Marc Colombo and Kyle Kosier Need to Get Better or Get Out of the Way

Marc Colombo and Kyle Kosier both returned to practice on Monday after missing time with injuries last week, a good sign for two players who needed the bye week more than just about any others on the Dallas roster. 

Colombo and Kosier have both been dealing with injuries since the preseason and probably should have been left on the sideline for more than just the first week of the regular season. The poor play of the replacement offensive linemen in the first week probably made that impossible. There just wasn't any way to sell Alex Barron as a starting tackle after his hold-a-thon and Montrae Holland's fourth quarter false start stuck out in a game where every play could have changed the outcome. 

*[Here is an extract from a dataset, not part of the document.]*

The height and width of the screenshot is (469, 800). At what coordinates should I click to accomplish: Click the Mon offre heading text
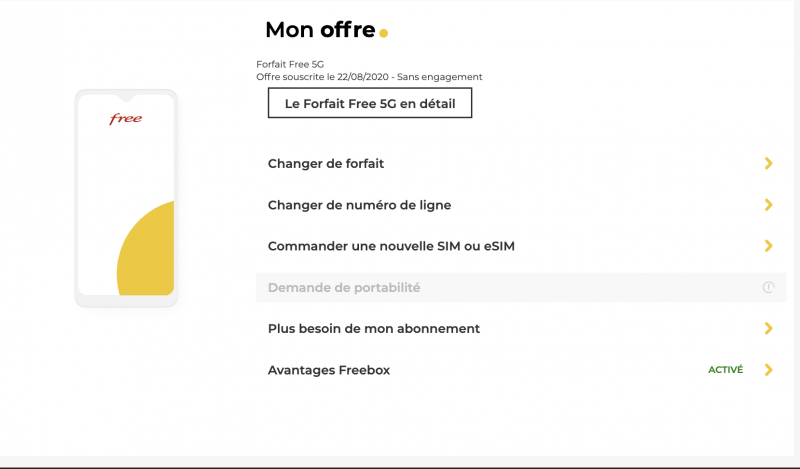coord(320,30)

Understandable, but less than ideal given the way the two men played in their first game back. They were the worst two players on the field against the Bears and Colombo committed a pair of penalties that hurt the Cowboys as they attempted to get their first victory. Wins tend to make it easy to ignore the negatives, so they weren't particularly scrutinized following the game against the Texans but watching the video finds that they were still net negatives.

In fact, according to Pro Football Focus, they've been the two biggest negatives on the team through the first three weeks. Terrence Newman has a lower overall grade than Kosier, but his is at least spread out over three games and, frankly, that ranking seems a bit punitive for a guy who hasn't been all that bad. Colombo and Kosier get no such reprieve from these eyes, mostly because the Cowboys are treating them like they those rankings are dead on.  

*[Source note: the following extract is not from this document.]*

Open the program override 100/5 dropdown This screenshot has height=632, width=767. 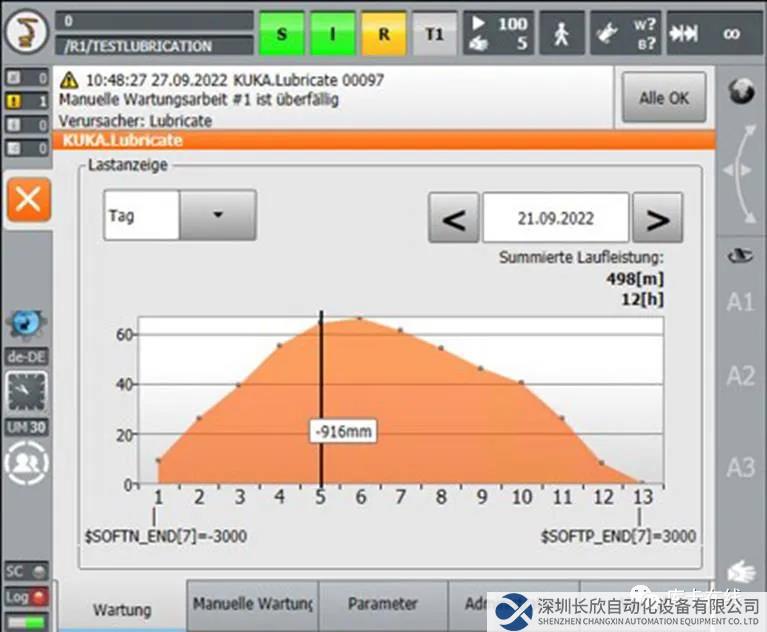pyautogui.click(x=499, y=33)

The Cowboys haven't run behind Colombo once in the two games that he's started and they've run behind Kosier just six times. That imbalance is going to make it really easy for opposing defenses to devise plans to halt the Cowboys attack before it gets going. As we saw during the Texans game, the Cowboys offense is at its best when the team's playcalling and formations are unpredictable, but that unpredictably only goes so far when you know that the team will not run behind either of the offensive linemen on the right side. 

In a perfect world, Colombo and Kosier are better than what the team would get from Barron and Holland. In the real world, the difference has been neglible and that's including the dreadful performance on opening night. That's why you have to hope that the bye week served as a salve for the lingering aches and pains, because the Cowboys can't just keep the status quo in place when the status quo isn't helping them win football games.